▸ What the task requires
In the listing below, edit the lines between the one holding "Click the +0.11%" and the one holding "point(264,254)", inclusive, so that "Resource Pool" becomes "Resource Group" and nothing else changes. Return only those lines.

Listing of locating words and elements:
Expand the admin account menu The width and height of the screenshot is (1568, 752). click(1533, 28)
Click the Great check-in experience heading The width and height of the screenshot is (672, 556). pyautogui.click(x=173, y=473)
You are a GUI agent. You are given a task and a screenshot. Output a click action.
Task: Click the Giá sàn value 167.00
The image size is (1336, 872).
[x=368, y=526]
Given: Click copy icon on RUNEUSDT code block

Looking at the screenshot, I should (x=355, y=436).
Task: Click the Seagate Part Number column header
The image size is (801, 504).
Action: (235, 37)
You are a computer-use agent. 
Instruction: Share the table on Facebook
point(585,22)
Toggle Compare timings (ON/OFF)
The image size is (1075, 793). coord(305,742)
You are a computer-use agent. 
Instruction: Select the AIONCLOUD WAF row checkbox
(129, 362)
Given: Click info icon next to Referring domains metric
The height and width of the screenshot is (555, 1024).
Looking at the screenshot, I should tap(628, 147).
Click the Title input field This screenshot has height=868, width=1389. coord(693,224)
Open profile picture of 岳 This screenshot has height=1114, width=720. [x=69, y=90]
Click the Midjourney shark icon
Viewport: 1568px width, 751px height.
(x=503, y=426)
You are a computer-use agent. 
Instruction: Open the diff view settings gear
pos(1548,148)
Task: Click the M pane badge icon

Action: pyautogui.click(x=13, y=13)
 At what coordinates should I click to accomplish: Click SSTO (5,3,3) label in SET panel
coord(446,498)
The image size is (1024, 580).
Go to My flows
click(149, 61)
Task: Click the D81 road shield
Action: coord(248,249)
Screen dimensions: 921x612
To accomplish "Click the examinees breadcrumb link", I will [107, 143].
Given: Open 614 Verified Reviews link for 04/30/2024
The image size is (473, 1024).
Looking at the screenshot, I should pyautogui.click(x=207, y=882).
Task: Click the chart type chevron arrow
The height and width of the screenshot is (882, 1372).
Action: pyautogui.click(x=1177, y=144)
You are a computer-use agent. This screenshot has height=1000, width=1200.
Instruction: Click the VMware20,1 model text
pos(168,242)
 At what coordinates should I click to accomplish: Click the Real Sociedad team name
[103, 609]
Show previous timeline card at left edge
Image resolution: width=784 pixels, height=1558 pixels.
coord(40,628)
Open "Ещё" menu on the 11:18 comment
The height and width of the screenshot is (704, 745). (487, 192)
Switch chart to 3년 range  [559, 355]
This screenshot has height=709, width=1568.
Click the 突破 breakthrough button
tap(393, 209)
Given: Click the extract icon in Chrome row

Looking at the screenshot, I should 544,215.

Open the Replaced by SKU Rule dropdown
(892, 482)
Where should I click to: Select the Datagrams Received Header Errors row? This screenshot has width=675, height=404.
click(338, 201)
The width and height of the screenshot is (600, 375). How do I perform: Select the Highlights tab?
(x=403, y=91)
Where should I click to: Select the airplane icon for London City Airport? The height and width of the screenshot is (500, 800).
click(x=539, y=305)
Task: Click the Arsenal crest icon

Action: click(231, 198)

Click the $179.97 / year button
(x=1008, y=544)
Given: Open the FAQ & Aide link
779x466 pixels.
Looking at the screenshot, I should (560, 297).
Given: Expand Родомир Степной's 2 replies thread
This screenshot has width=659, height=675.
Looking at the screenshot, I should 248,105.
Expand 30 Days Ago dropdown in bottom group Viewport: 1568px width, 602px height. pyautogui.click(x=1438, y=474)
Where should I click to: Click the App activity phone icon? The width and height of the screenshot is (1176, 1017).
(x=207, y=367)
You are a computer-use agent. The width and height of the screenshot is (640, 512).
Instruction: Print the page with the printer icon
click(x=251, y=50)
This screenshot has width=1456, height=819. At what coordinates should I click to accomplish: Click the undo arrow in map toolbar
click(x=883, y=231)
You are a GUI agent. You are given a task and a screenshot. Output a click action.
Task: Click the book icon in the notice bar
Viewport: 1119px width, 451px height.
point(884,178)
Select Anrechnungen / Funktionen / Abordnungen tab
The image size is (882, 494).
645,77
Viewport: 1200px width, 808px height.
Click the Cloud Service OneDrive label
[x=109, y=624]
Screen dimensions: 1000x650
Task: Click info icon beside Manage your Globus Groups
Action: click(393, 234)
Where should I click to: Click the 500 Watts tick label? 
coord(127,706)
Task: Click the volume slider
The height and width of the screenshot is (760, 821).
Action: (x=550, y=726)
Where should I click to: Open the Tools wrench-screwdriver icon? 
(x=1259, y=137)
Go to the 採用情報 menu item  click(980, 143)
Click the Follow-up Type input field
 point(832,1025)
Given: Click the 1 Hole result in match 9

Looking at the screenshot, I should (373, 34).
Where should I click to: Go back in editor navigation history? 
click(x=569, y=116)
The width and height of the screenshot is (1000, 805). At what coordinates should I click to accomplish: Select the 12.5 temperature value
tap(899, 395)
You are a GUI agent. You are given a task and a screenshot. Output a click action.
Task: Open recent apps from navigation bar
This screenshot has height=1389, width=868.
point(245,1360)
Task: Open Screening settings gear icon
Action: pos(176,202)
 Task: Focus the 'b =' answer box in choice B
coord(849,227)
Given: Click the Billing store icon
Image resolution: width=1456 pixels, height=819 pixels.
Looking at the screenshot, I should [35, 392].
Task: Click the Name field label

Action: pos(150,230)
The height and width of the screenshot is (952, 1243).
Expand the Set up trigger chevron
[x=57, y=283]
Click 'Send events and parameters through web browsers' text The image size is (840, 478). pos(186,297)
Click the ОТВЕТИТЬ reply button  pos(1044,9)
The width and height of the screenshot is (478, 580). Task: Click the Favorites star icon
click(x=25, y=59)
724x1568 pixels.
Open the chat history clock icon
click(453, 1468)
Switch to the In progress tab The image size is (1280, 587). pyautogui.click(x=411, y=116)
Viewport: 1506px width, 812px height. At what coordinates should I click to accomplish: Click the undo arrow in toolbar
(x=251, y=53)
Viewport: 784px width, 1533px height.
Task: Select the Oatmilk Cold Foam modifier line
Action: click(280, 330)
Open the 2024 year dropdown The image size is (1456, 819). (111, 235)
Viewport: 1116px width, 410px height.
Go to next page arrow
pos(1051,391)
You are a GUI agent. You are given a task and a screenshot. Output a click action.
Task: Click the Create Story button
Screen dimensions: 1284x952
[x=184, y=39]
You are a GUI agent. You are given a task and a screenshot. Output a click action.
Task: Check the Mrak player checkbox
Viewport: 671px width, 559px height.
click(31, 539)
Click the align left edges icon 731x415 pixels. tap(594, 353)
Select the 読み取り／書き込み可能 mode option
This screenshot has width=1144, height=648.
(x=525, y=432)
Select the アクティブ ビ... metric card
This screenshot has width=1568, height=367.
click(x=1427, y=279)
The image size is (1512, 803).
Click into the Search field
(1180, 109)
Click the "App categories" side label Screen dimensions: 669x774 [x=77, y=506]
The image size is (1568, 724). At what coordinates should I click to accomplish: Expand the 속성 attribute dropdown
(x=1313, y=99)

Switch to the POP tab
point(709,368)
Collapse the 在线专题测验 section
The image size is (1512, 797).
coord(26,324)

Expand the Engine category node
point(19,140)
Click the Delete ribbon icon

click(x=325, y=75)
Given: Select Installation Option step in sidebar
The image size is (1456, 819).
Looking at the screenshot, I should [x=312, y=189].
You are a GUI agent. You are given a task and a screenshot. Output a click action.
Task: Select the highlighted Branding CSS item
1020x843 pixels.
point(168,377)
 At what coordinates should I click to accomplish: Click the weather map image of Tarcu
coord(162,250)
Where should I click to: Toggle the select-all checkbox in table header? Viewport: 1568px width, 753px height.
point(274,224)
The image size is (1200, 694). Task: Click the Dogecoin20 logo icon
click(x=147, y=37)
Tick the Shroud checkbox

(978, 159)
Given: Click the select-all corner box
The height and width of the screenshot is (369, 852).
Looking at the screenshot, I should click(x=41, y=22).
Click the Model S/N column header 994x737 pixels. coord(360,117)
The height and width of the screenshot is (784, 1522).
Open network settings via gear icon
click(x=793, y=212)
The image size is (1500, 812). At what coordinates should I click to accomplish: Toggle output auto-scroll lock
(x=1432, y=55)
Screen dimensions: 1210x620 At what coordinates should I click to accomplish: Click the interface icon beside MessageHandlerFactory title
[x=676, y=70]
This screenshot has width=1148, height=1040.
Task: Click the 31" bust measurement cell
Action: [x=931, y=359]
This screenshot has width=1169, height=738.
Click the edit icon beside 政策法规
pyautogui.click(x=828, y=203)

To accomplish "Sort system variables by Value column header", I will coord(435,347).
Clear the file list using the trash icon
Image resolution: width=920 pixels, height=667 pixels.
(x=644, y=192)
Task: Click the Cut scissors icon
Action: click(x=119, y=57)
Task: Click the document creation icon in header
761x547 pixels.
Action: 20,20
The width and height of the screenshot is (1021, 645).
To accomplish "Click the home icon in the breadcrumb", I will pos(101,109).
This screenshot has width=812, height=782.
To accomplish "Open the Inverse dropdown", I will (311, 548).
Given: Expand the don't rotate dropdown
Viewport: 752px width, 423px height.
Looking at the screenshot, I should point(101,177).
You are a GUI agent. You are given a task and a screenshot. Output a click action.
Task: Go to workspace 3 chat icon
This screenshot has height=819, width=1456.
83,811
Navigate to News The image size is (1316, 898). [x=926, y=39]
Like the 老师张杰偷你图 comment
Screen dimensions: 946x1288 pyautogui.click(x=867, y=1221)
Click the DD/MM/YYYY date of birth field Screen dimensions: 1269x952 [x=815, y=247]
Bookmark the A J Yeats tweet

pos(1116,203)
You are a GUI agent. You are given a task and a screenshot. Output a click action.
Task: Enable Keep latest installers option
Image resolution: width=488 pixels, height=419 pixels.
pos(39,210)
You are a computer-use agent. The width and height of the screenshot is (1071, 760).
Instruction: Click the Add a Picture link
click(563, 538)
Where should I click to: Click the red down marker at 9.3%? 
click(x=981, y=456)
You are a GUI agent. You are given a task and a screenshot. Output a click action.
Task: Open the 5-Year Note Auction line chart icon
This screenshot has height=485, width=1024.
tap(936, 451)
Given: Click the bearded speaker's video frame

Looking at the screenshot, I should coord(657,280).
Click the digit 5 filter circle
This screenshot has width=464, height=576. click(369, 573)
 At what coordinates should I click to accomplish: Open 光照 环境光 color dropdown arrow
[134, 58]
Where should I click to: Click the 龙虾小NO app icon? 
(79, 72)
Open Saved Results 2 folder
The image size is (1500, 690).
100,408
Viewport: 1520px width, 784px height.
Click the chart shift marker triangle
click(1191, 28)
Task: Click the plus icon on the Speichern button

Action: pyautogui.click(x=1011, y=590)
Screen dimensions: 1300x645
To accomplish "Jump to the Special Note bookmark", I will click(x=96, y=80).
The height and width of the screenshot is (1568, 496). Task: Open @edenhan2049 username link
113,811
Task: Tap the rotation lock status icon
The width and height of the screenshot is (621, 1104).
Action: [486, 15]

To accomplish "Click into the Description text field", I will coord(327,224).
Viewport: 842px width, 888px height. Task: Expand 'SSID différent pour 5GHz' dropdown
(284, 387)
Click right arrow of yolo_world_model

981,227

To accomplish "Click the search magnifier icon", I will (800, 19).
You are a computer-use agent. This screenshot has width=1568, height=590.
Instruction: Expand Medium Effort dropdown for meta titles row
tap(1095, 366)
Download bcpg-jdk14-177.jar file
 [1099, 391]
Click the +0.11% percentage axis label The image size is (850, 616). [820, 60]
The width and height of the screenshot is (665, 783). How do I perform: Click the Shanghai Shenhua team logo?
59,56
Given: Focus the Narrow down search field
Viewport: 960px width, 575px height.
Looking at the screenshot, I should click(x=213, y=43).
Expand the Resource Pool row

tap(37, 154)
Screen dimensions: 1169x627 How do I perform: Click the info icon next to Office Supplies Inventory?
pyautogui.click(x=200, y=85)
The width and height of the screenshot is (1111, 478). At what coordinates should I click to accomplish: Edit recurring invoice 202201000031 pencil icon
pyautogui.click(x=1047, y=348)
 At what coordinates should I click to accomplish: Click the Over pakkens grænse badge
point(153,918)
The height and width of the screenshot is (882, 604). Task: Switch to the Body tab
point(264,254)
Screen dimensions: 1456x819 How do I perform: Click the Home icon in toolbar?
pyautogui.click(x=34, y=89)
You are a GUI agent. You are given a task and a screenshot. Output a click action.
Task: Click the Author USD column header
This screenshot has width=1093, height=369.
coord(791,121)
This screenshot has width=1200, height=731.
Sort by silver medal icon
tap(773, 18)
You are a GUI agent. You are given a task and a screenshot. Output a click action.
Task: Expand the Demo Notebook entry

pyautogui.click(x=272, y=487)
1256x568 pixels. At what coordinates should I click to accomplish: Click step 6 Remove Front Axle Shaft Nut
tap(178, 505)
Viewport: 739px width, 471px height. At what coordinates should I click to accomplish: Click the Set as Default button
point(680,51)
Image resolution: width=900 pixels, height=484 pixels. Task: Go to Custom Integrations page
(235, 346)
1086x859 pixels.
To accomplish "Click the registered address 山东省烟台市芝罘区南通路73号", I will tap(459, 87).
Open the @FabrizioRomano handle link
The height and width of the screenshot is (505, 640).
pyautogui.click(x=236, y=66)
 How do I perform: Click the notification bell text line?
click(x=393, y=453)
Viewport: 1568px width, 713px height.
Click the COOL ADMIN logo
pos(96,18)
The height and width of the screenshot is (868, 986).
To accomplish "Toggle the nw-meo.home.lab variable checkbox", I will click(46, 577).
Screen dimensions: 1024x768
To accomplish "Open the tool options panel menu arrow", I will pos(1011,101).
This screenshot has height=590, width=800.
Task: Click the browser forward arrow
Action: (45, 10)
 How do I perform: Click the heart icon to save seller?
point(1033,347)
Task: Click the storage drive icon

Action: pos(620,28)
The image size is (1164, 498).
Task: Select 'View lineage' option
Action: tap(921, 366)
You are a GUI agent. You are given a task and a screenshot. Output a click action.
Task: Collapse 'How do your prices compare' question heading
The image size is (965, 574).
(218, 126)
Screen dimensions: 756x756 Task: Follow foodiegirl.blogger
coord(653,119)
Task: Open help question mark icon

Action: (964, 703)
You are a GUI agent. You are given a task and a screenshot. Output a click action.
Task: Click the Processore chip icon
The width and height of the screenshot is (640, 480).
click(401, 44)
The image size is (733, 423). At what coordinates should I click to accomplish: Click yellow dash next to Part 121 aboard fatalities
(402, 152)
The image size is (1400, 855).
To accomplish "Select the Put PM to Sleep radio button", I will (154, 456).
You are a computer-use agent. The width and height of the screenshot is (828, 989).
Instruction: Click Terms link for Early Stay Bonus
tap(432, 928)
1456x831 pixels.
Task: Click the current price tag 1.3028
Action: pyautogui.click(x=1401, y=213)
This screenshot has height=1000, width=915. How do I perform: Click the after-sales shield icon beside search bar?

▸ Completed task
Click the +0.11% percentage axis label The image size is (850, 616). [820, 60]
The width and height of the screenshot is (665, 783). How do I perform: Click the Shanghai Shenhua team logo?
59,56
Given: Focus the Narrow down search field
Viewport: 960px width, 575px height.
Looking at the screenshot, I should click(x=213, y=43).
Expand the Resource Group row

tap(37, 154)
Screen dimensions: 1169x627 How do I perform: Click the info icon next to Office Supplies Inventory?
pyautogui.click(x=200, y=85)
The width and height of the screenshot is (1111, 478). At what coordinates should I click to accomplish: Edit recurring invoice 202201000031 pencil icon
pyautogui.click(x=1047, y=348)
 At what coordinates should I click to accomplish: Click the Over pakkens grænse badge
point(153,918)
The height and width of the screenshot is (882, 604). Task: Switch to the Body tab
point(264,254)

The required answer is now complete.